Section: New Results

Uncertainty quantification

Many uncertainties limit the forecast skills of geophysical simulations: limited understanding of physical phenomena, simplified representation of a system state and of the physical processes, inaccurate data and approximate numerical solutions. In many applications, a deterministic forecast or analysis is not enough a result since its uncertainties may be very large. It is of high interest to evaluate the quality of a forecast, before observations are available, and the quality of an analysis at any location, observed or not. An even more desirable result is the full probability density of system state, which can only be derived from a fully stochastic approach.

Sensitivity analysis in the dispersion of radionuclides

Participants : Sylvain Girard [IRSN] , Vivien Mallet, Irène Korsakissok [IRSN] .

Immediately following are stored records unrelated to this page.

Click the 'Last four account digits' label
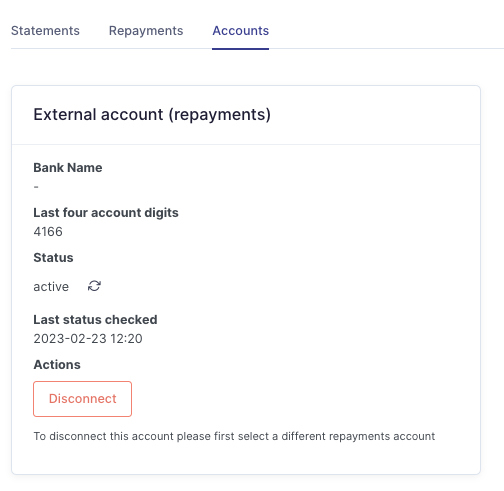Screen dimensions: 504x491 point(106,213)
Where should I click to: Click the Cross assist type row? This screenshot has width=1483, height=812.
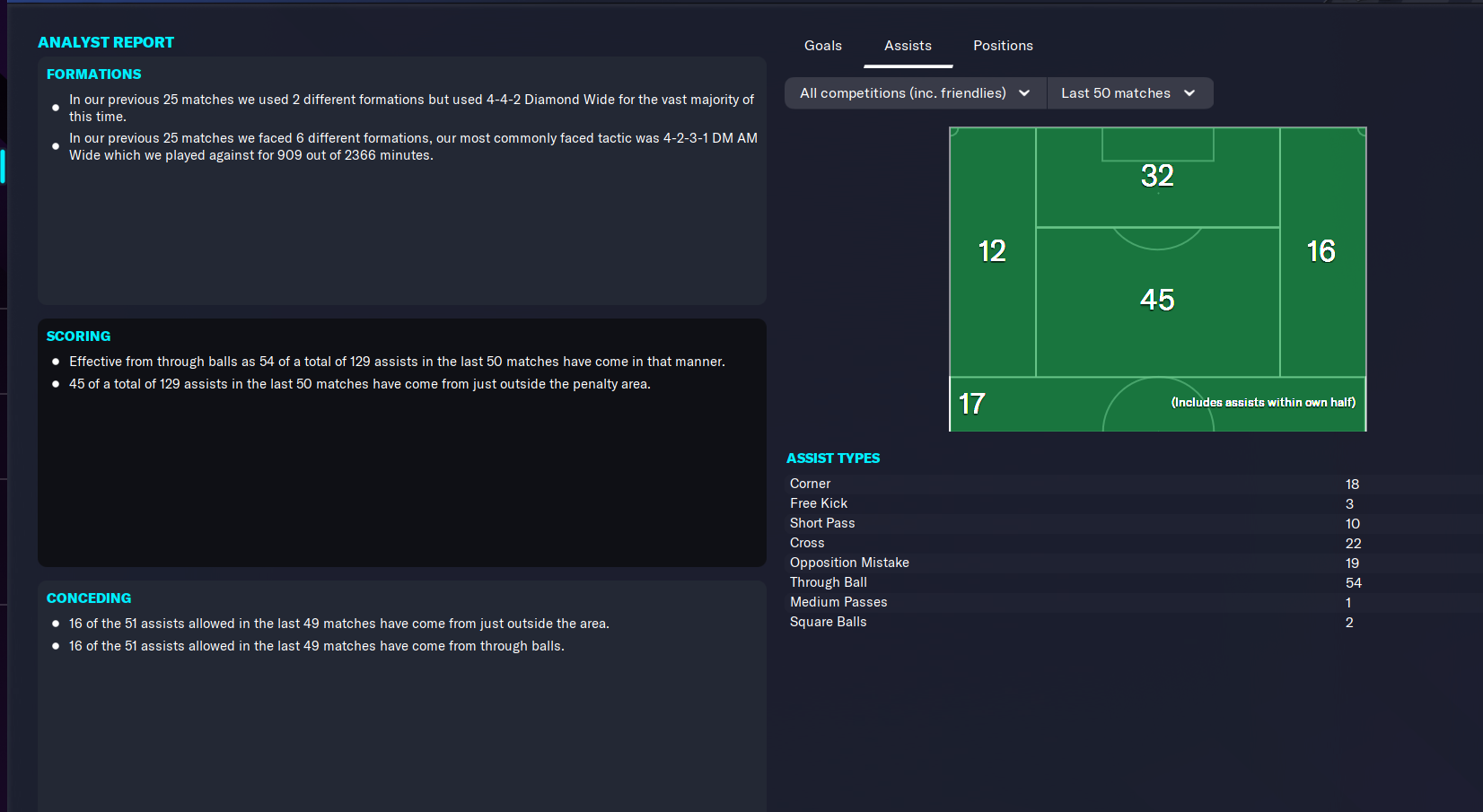tap(1074, 543)
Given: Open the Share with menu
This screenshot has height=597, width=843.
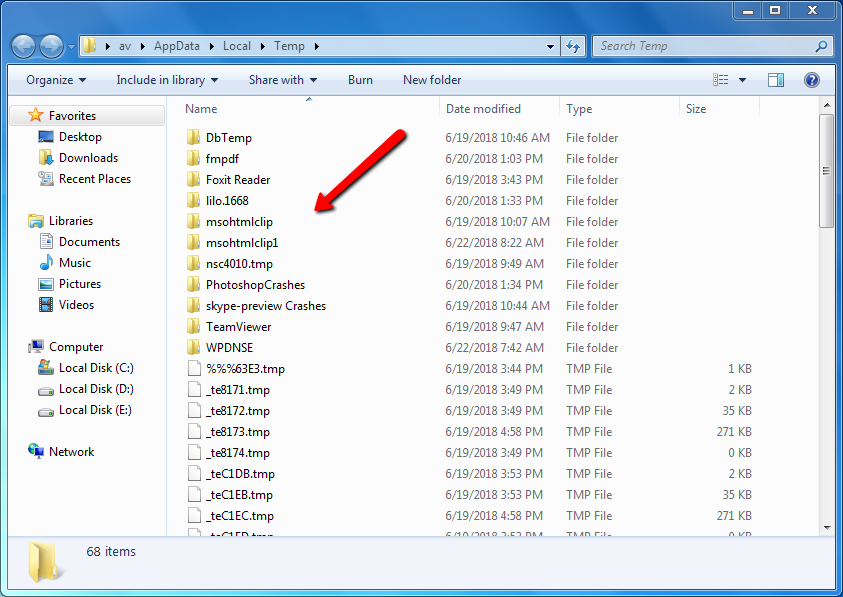Looking at the screenshot, I should pyautogui.click(x=282, y=80).
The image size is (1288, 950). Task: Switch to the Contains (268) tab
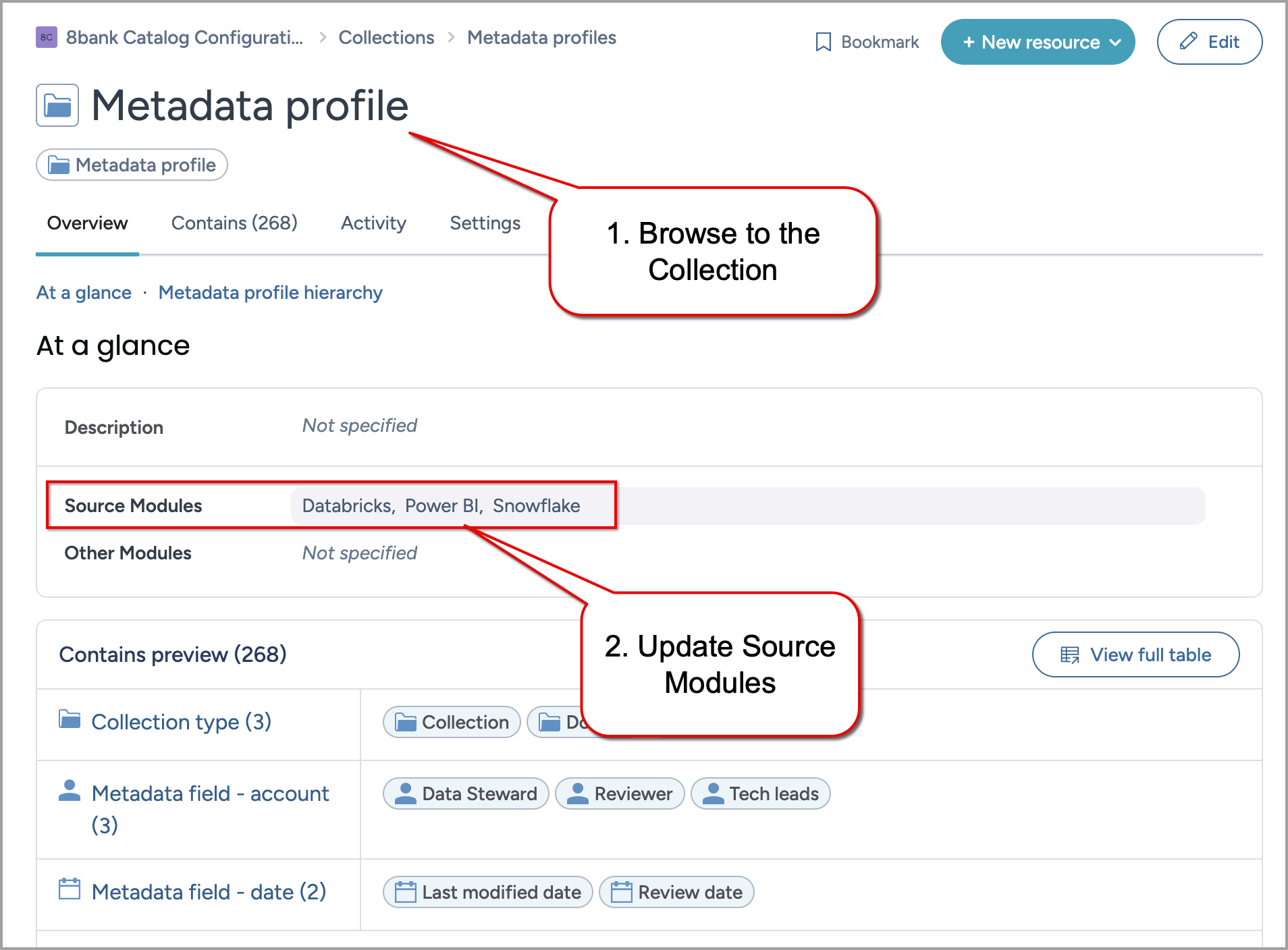click(234, 223)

We carried out a sensitivity analysis of the dispersion of radionuclides during Fukushima disaster. We considered the dispersion at regional scale, with the Eulerian transport model Polair3D from Polyphemus. The sensitivities to most input parameters were computed using the Morris method (with 8 levels and 100 trajectories). The influences of 19 scalar parameters were quantified. The scalar parameters were additive terms or multiplicative factors applied to 1D, 2D or 3D fields such as emission rates, precipitations, cloud height, wind velocity. It was shown that, depending on the output quantities of interest (various aggregated atmospheric and ground dose rates), the sensitivity to the inputs may greatly vary. Very few parameters show low sensitivity in any case. The vertical diffusion coefficient, the scavenging factors, the winds and precipitation intensity were found to be the most influential inputs. Most input variables related to the source term (emission rates, emission dates) also had a strong influence.